Two new books out this month - from the left and the right - warn that higher education must act now to shore up its foundations before it is overwhelmed by a tide of ill-prepared students and devalued degrees. Universities must join the battlefor standards in schools if they are not also to suffer themselves, argues George Walden.

Academics are going the way of the modern clergy: their stipend is pitiable, their prestige on the slide, their higher purpose lost amid earthly distractions. Yet the universities' clientele has grown, unlike that of the Church. So what has gone wrong? In business terms (a barbarous analogy, I know) investment in expanded production has been inadequate, and the raw material - the intake from schools - is frequently defective.

The solutions are unpalatable. First, no government is going to give a system of higher education the money it needs to maintain standards when it costs twice as much as the French and a third more than the German, and has gone from 200,000 full-time students in 1962 to a million in 1995. A glance at the social security and National Health Service budgets explains why.
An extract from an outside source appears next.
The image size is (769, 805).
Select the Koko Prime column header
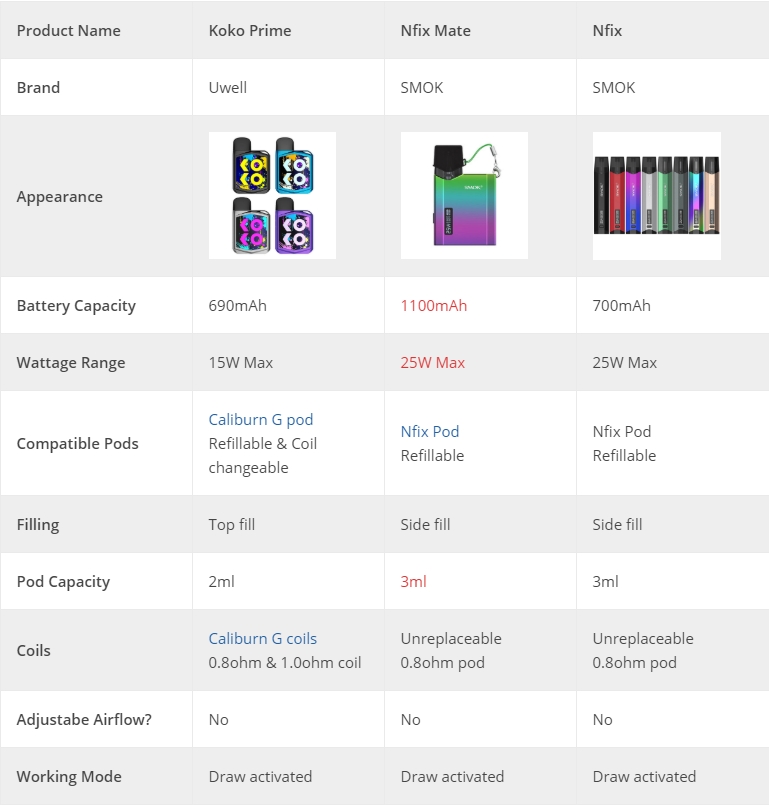(x=250, y=30)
Nor would Labour in office raise taxes for the purpose. The money our universities need must come from parents or students, probably the latter in the form of a graduate tax.

In a free vote tomorrow about two thirds of the Commons would be in favour. Meanwhile there is tacit collusion between the parties to keep the truth about our universities from the country, while parents and students are kept in a state of arrested economic development.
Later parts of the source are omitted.